Reference path — The main path through the graph representing the reference genome sequence
SNP paths — Alternative nodes that branch and rejoin, encoding single nucleotide polymorphisms
Insertion paths — Extra nodes inserted between reference nodes, encoding insertions
Deletion paths — Edges that skip reference nodes, encoding deletions
Read paths — Toggleable alignments showing how sequencing reads traverse different paths

Why Variation Graphs?

Traditional linear reference genomes introduce reference bias — reads from non-reference alleles may fail to align or align incorrectly.
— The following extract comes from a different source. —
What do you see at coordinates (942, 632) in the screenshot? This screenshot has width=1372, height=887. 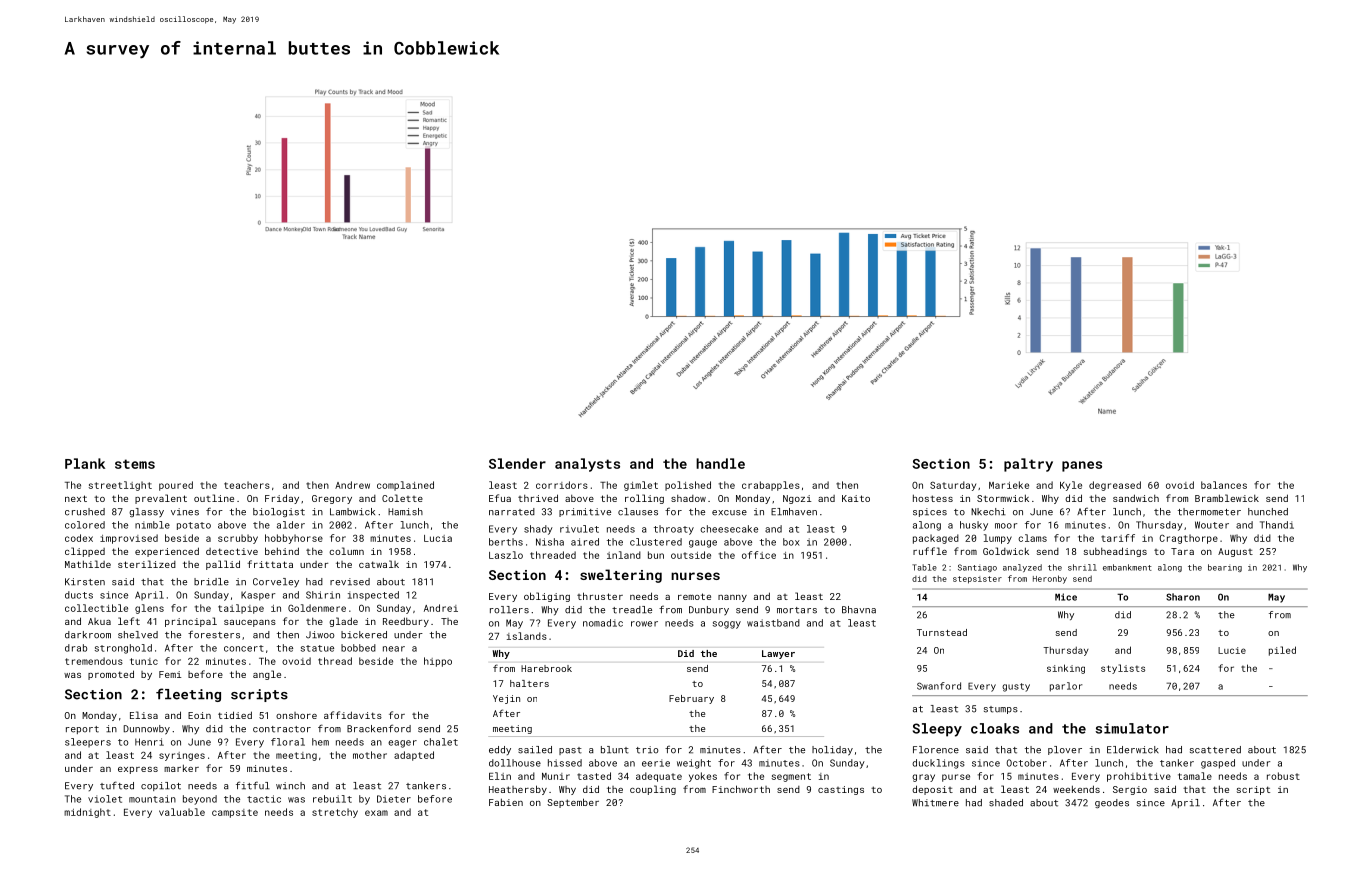 I see `Turnstead` at bounding box center [942, 632].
Variation graphs solve this by:

Representing all known variants as first-class paths
Allowing reads to align to any path, reducing reference bias
Enabling genotyping by identifying which paths each read traverses
Tools: vg, GraphAligner, minigraph

How to Use

Examine the graph — Follow the reference path and identify where alternative paths branch off for SNPs, insertions, and deletions
Toggle read paths — Show or hide read alignments to see which paths individual reads traverse
Identify variants — Each branching point in the graph represents a known variant site

Suggested Exploration

Find the SNP site: one path has the reference allele, the other has the alternate allele. Which reads support each allele?
Find the insertion: extra nodes appear in one path but not the reference. How do reads align through this region?
Find the deletion: one path skips a reference node. What does this mean for reads from individuals with this deletion?

Iframe Embed Code

<iframe src="https://dmccreary.github.io/bioinformatics/sims/variation-graph/main.html"
        height="502"
        width="100%"
        scrolling="no"></iframe>

Lesson Plan

Grade Level

College introductory bioinformatics

Duration

15-20 minutes

Prerequisites

Understanding of reference genomes and genome variants (SNPs, indels)
Concept of read alignment to a reference
Basic graph theory (directed graphs, paths)

Activities

Exploration (5 min): Trace the reference path through the graph. Identify all variant sites (branching points). Classify each as SNP, insertion, or deletion.
Read Alignment (5 min): Toggle on read paths. For each variant site, count how many reads support the reference allele vs. the alternate allele. What genotype would you call?
Discussion (5 min): Why does a linear reference genome create bias against non-reference alleles? How do variation graphs solve this problem? Which populations benefit most from variation graphs?
Assessment (5 min): Answer the reflection questions below.

Assessment

What is reference bias in read alignment, and how do variation graphs reduce it?
How is a SNP represented in a variation graph compared to a VCF file?
Why are variation graphs particularly important for studying structurally diverse genomic regions (like the MHC locus)?
A read traverses the reference path at all variant sites. What genotype does this suggest?